The position was already down eighteen percent when I added to it. That detail still makes me wince. The thesis was sound — the stock was objectively overvalued by any metric I trusted, short interest was building, and the smart money was quietly stepping back. I was early, I told myself. Being early isn't the same as being wrong.
It is, though. In practice, early and wrong produce identical account statements. I kept sizing up because the fundamental case was getting stronger while the price kept doing the opposite. That is the trap — the more irrational the move looks, the more certain you become, and certainty is exactly when position sizing gets dangerous.
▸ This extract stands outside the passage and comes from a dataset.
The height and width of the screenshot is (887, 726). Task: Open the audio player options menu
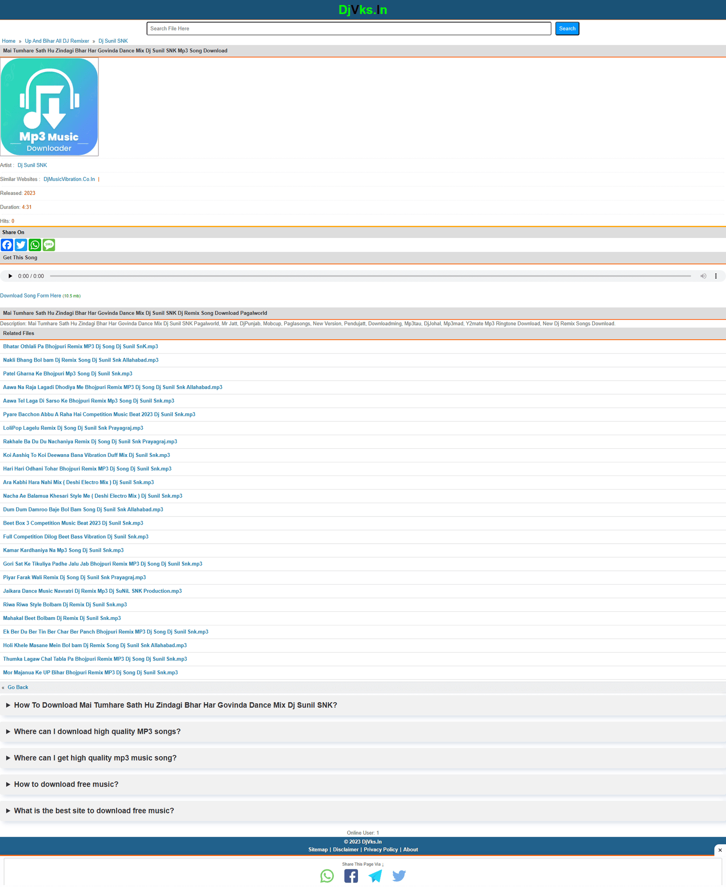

The phrase that should have been tattooed on my monitor came from John Maynard Keynes, later immortalised inside Market Wizards through multiple trader interviews: the market can stay irrational longer than you can stay solvent. I had read it. I had nodded at it. I had absolutely not internalised it. At drawdown minus thirty-one percent, the broker call made the decision my discipline refused to make.
The root cause was not greed. It was epistemological arrogance — I trusted my model more than the price action, and I kept overriding the market's feedback with my own narrative. The specific decision that broke the trade was adding at minus eighteen percent without a predefined maximum loss level that would force an exit regardless of conviction. No stop, no floor, no out. The trade managed me instead of the other way around. Understanding how short selling mechanics interact with momentum, how market sentiment can override fundamentals for extended periods, and the brutal arithmetic of drawdown recovery are the three things I would study before touching a contrarian position again.
The one rule that would have saved the trade: never add to a position without first writing down the exact price at which you accept you are wrong. The market does not care how good your thesis is.